▶ PROBLEM TO WORK ON
Search the records for "computer". Report every line where it occurs.

▶ SUPPLIED ENTRIES
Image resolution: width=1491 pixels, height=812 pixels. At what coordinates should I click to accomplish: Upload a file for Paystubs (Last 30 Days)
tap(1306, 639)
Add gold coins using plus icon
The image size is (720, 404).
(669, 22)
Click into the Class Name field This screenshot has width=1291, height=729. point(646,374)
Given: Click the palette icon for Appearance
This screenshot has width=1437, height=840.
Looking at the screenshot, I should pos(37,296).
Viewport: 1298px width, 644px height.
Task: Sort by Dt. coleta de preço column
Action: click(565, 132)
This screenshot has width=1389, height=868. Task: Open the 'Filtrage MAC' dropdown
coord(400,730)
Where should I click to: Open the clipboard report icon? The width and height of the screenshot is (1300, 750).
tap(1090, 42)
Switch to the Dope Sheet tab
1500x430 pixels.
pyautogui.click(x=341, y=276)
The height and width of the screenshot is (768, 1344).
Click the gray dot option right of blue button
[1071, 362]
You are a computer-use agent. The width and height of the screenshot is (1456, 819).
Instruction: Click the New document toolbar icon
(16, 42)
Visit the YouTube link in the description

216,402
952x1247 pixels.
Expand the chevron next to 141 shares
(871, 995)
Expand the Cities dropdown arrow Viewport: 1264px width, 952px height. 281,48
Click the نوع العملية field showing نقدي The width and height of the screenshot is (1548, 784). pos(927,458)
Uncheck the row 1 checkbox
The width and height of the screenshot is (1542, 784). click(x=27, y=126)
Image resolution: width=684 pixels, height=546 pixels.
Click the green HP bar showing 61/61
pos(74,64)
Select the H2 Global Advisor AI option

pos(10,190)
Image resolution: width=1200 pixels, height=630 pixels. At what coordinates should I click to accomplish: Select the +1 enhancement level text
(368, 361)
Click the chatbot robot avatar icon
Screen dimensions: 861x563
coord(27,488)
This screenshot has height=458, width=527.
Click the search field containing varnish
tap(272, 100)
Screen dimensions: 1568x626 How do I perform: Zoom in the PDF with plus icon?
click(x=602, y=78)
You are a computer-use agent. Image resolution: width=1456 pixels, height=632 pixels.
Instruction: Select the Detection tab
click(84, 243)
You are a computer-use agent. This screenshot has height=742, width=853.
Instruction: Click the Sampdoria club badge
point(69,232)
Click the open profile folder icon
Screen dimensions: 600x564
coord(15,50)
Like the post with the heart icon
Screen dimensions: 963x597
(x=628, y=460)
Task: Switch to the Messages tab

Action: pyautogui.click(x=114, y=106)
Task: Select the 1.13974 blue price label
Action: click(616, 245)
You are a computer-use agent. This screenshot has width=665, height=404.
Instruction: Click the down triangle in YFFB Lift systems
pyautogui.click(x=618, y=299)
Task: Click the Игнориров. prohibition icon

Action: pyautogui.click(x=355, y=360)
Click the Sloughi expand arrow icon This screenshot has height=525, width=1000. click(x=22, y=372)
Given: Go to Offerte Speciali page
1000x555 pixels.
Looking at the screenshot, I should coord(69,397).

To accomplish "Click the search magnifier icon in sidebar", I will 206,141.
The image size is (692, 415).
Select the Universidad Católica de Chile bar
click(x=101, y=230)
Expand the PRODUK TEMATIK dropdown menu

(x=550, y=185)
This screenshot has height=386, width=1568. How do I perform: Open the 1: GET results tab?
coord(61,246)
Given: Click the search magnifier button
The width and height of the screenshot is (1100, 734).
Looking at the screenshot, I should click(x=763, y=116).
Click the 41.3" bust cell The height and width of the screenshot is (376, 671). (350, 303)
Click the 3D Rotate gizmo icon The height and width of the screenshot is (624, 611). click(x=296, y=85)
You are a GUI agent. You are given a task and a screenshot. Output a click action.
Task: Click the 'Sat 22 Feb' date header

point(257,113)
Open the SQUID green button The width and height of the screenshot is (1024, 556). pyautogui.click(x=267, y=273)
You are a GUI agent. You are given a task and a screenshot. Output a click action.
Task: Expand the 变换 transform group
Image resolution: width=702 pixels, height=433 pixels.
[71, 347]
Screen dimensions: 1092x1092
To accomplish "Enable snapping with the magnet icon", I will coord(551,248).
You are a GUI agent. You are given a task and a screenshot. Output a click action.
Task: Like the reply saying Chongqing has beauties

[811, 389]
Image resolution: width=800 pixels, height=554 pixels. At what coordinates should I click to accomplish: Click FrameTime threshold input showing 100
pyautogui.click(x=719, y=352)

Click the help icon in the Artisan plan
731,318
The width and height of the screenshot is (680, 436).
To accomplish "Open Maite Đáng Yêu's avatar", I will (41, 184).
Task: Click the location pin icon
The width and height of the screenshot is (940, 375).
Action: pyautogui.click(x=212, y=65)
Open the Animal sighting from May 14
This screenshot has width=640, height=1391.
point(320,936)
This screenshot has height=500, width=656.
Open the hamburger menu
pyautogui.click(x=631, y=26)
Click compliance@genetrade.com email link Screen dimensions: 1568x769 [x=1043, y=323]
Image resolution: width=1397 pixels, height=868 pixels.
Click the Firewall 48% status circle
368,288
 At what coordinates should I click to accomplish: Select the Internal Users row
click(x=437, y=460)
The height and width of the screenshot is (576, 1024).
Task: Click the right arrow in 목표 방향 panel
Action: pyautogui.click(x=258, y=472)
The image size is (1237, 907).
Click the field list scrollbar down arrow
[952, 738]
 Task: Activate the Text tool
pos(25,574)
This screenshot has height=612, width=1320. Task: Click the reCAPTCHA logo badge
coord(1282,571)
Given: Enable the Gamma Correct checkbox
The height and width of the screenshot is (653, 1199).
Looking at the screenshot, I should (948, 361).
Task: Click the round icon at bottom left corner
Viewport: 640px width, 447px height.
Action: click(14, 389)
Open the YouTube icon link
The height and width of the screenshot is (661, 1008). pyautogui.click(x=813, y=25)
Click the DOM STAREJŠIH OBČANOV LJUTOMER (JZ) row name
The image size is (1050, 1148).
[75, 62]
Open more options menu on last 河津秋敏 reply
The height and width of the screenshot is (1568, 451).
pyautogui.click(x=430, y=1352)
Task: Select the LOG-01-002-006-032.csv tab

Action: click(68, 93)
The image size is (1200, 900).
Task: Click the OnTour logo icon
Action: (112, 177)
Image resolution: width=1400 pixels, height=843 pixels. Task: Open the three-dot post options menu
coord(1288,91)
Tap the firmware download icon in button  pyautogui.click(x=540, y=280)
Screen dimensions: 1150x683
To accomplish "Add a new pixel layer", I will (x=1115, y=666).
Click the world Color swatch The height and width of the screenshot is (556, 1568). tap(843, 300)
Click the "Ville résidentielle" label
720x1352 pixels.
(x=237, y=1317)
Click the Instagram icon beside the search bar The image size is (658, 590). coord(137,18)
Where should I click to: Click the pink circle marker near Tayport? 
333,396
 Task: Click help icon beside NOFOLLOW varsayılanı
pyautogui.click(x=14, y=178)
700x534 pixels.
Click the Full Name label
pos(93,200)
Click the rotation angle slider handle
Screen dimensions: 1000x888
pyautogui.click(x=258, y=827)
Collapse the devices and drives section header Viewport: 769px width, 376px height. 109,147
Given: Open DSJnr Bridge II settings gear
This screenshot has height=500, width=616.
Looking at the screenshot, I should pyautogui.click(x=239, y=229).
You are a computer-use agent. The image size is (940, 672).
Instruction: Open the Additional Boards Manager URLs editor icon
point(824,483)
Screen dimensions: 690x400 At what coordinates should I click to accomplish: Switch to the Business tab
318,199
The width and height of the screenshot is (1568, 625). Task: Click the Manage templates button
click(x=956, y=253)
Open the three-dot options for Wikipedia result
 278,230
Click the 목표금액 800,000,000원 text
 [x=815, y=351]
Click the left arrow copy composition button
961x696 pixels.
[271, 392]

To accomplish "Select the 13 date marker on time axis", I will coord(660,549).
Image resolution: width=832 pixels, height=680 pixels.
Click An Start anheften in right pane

▶ EXERCISE SOLUTION
You are a computer-use agent. The width and height of the screenshot is (1456, 819).
You are a computer-use agent. Image resolution: width=1456 pixels, height=632 pixels.
You are a computer-use agent. This screenshot has height=742, width=853.
You are a computer-use agent. This screenshot has width=665, height=404.
You are a computer-use agent. The image size is (940, 672).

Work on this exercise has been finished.